挿入歌 Daakko Daakko Meka (ヤギは隠れてろ [トラがノドを噛み切る])

*微妙にネタバレ要素あり。注意。


 原題は、主人公の名前。
 2004年の「Arya(アーリヤ)」で監督デビューした、スクマールの8本目の監督作。
 企画当初は1本完結の単独映画の予定だったが、制作の中で2部作構想になり、本作ラストにて続編「Pushpa 2: The Rule(プシュパ2 -盟約-)」がアナウンスされている。

 インドより1日早くアイルランドで公開が始り、インドと同日公開でアラブ、フィンランド、フランス、インドネシア、シンガポール、米国でも公開されたよう。
 日本では、2023年の「熱風!! 南インド映画の世界」の1本として上陸。その後に一般公開され、2024年にはインド大使館での上映会も開催。DVD&BDも発売している。

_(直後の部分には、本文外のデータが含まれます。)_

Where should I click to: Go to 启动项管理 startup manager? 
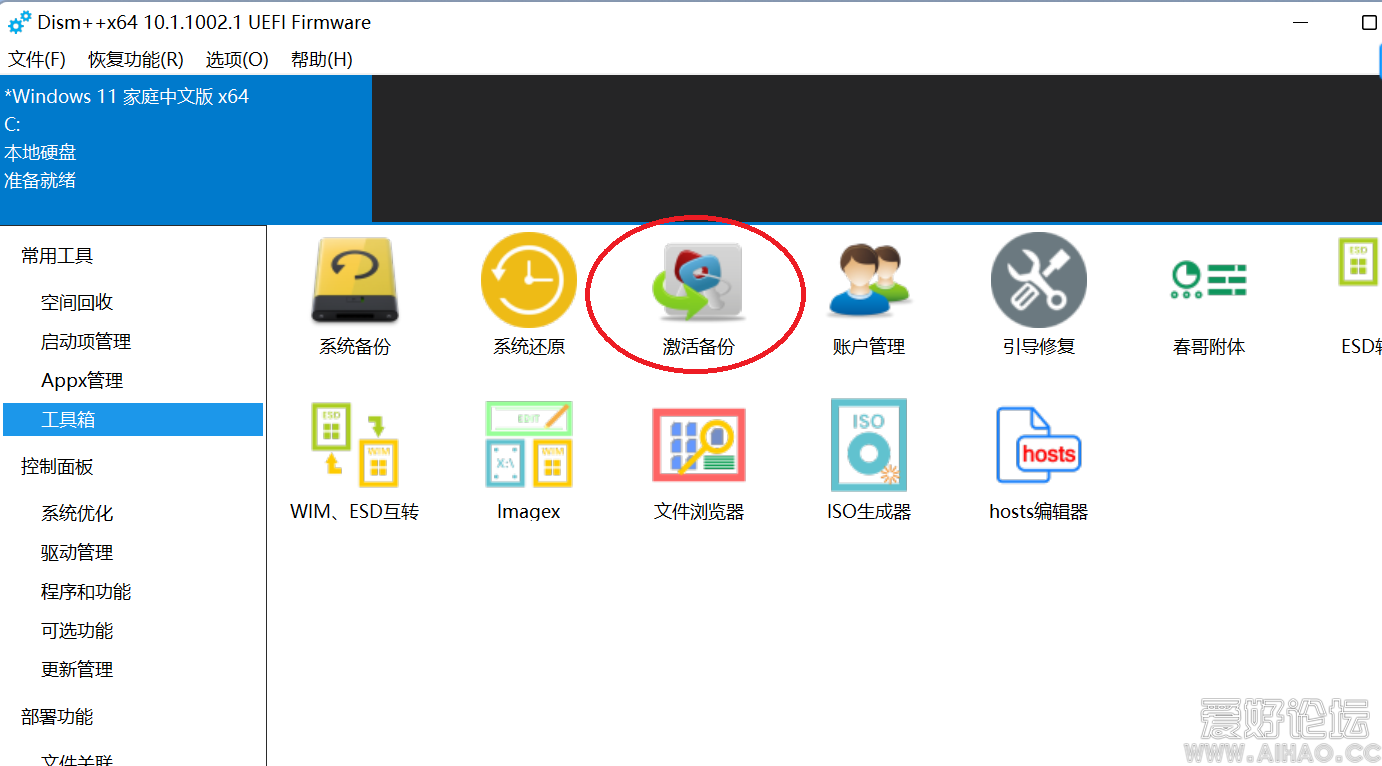point(86,342)
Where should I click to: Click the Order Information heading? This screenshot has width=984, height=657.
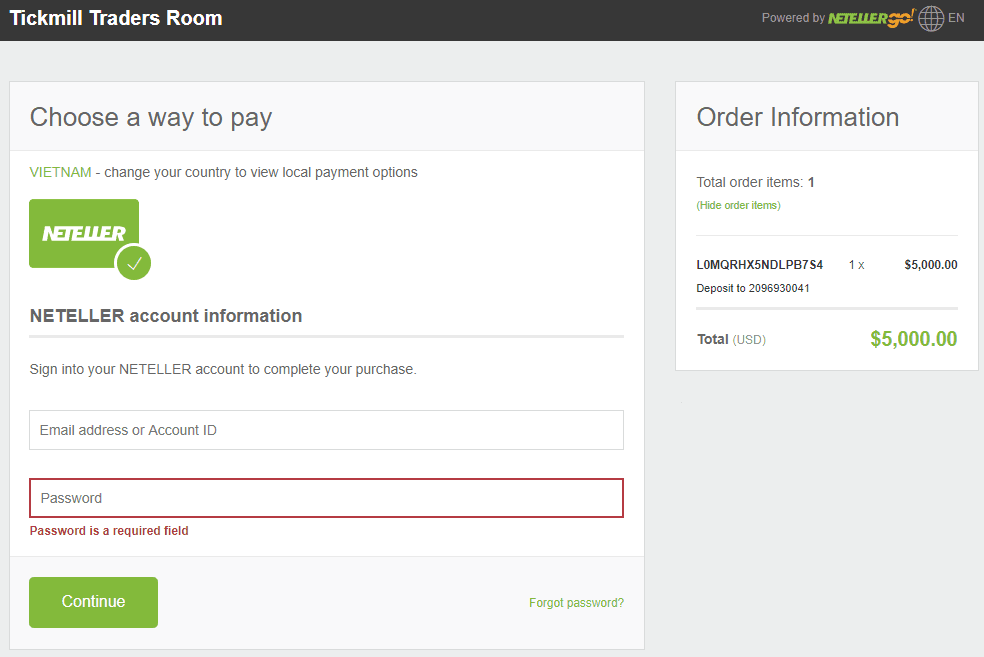pos(797,117)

 スクマール監督の前作「ランガスタラム(Rangasthalam)」とはまた違う方向性で、それでも前近代的な辺境地域に育った土俗的ヒーローが、地域の権力者、富裕層に喧嘩を売りまくる、近代的精神を足蹴にする野性の爆発が爽快なマフィア抗争もの映画。
 マサーラー映画で定番の街中での抗争劇ではなく、高額取引される紅木伐採業者たちの住む山奥が舞台になっているだけで、前近代的生命力を見せつける主人公の破天荒さ、古代的な厳しさ、近代社会に仕える現代人との対比としての破天荒さの魅力が増幅されて、唯我独尊の道を突き進む主人公の態度そのものにもなにか神々しさすら感じてしまう、その「世間」なるもの全般に喧嘩を売っていくプシュパの突破力そのものが、スクリーンのこちら側である現実社会すら破壊してくれそうな「暗い希望」を抱かせてくれる妖しさを放ちまくる。危険ですよ。危険な魅力全開だよ、アッル・アルジュンったらもうううううううー!!

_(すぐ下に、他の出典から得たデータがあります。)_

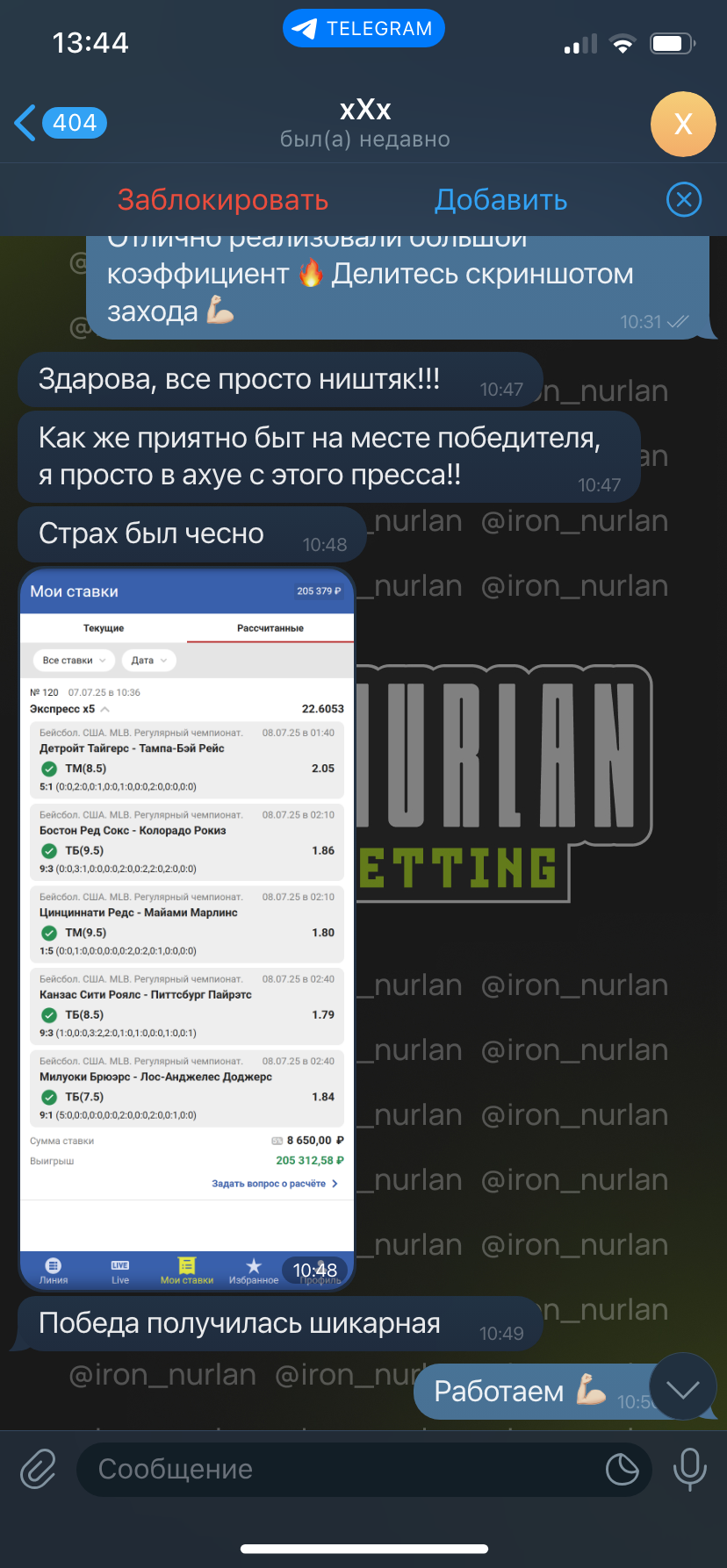Collapse the Экспресс x5 chevron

 まあ、その絵面など俗的神秘さに対して、物語構造は常に「主人公に難題が降りかかる→主人公がふてぶてしく笑って解決を約束する→強面の周囲の男たちが鼻で笑って、主人公の邪魔を企てる→障害の全てを主人公がケレン味優先の強引さで粉砕して勝利を手にする」の繰り返しで、見てると「ああ、これはインド版『隠し砦の三悪人』と言っても良いんじゃなかろか」とか思えてきてしまいますよ。え、ダメ?
 ま、全編舞台的リアリティで彩られた画面構成が徹底され、投げた石やら木材やらトラックやらの空中での軌道1つ取っても「どうすれば、よりカッコ良く見えるか」を追求する漫画的なレイアウト優先。それこそ、難題とその解決法もケレン味あってこそ「画面映え」が効果的に演出されてるもんだから、そりゃあ「プシュパ兄貴にどこまでもついていきますゼ」って説得されてしまいますってことよ。うん(*1)。

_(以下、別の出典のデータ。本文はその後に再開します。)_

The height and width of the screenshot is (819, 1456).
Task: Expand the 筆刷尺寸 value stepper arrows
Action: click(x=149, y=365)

 主演作ごとにヘアスタイルが変わるアッル・アルジュンは、今回は古代的社会でのし上がる野性味を強調するためかのようなボサ髪&濃い髭で、その近代文明下の文明人の持つ上品さを否定するような髭しごきで、得体のしれない生命力を見せつけてくるよう。
 よくあるマサーラーヒーローが、街中で家族や地域的しがらみに縛られながらマフィアたちと対峙していたのに対し、野生児ヒーローである今作では主人公のしがらみは母親関連のみ(*2)で、悪役たち密輸業者の方が親兄弟や親分子分のしがらみに縛られていて、それがために自由な発想から遠ざかっていることを主人公に突かれる構図なのも興味深い。
 そうは言っても、プシュパがターザンばりの野生児かと言うとそうでもなく、世事にはある程度精通はしていて(*3)人心掌握にも巧み。ビジネスの仕方も知っていると言う万能人間であるのは、通例通りのヒーロー像とも言える。そんな彼が金や暴力、組織のルールで従わせようとする悪役たちの言葉を逆手に取りながら、口八丁と大胆不敵な発想力で全ての妨害を乗り越えていく様は、まさに虐げられる庶民の見る一発逆転の夢の体現でありましょか。美女との偶然の出会いからの恋愛模様も一方的な男の夢的な話ではあるのがなんともだけど、あれだけ大胆不敵なプシュパが恋愛方面では次から次に下手を打って思い通りにいかないためにふてくされてしまう姿も微笑ましきかな。その姿は、まんまストーキングラブな所は、微笑んでもいられないとはいえ、ね…。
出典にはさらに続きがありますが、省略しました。